When the BJP workers attacked the CPI(M) office, they tried to break the statue of Dashrath Deb (1916-1998), who led the liberation struggle in Tripura against its last king. Deb was born in a poor peasant family that had its roots deep in the indigenous culture of Tripura. He was a venerated communist leader who fought to democratise all aspects of life in Tripura as chief minister from 1993 to 1998. It was thanks to the struggles led by Deb and then by the Left Front government led by Manik Sarkar that the state saw its human development advance remarkably. When the communists left office in 2018, the state’s literacy rate stood at 97%, helped along by the provision of universal free education (including free school books) and by a massive electrification campaign (90% of homes in the state have electricity).

 

Avinash Chandra (India), Early Figures, 1961.

 

When the BJP came to power in the state, its workers broke several statues of Dashrath Deb, attacking the signposts of institutions that bore his name. That Deb was a tribal leader exhibits the animus of the BJP workers who not only want to attack the Left but also want to send a strong message to tribal groups and oppressed castes that they must hunch their shoulders in the presence of the historically powerful communities. This is not just political violence, but it is rooted in social violence, a violence against those – such as the Garifuna leaders in Honduras and the Afro-descendent leaders in Colombia – who dare to lift their chins up and build the world in their image. A new report from Global Witness, Last Line of Defence, shows that a large number of indigenous activists were killed in 2020 (227, or more than four a week); half of them were in just three countries (Colombia, Mexico, and the Philippines) and all of them fought to defend the dignity of humans and the integrity of nature.

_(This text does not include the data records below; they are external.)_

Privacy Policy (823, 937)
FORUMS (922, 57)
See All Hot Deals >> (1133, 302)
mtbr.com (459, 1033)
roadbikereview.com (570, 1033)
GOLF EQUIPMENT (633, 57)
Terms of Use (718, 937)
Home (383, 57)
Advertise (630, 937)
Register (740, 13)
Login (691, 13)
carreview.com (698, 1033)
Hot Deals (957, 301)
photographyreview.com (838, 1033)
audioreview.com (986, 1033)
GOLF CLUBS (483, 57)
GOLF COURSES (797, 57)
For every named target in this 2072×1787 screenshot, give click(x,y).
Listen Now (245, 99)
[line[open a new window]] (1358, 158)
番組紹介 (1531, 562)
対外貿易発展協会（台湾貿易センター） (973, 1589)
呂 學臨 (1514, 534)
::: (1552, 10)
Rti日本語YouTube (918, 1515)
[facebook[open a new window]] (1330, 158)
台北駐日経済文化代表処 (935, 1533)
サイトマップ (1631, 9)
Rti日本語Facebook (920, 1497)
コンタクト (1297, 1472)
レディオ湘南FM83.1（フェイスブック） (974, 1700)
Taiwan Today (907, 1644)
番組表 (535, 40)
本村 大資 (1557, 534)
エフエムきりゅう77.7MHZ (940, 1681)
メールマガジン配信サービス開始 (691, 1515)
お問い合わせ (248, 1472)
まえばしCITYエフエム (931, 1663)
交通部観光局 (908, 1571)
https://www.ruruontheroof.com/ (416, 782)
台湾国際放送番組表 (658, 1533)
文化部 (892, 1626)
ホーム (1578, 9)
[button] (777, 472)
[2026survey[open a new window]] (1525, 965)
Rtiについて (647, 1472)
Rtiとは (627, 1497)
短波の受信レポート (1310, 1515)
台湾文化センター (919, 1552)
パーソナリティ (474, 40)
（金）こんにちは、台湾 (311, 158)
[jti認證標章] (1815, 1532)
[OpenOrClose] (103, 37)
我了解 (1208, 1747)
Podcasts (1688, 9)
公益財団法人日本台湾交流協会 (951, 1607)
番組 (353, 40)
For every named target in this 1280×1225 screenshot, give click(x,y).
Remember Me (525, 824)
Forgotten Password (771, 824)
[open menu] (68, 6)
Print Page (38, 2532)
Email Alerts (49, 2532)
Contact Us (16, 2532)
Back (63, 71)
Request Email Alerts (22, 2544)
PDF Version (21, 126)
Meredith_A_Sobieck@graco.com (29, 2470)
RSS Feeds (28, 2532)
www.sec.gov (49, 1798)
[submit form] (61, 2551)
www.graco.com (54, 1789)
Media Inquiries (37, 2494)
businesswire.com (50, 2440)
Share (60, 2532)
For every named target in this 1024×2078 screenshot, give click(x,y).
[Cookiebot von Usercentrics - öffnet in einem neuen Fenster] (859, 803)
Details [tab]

One of Tripura’s great poets and communist leaders, Anil Sarkar, spent much of his literary and political career uplifting the voices and the destinies of the oppressed castes (Dalits) in the state. Sarkar’s powerful poetry suggested that the old social forces would no longer be able to dominate society as they once had. Not only did they have the example of the great leader Dr. B. R. Ambedkar, but they had the legacy of Karl Marx and the Left. ‘The sound of his approaching step wakes me’, Sarkar wrote of his discovery of Marx in Marxer Prati, ‘and I see my land’s deprivation’. In another of his poems, Sarker sang to Heera Singh Harijan, a Dalit, that power would not be given to him; ‘you, after growing up, should take it by force’.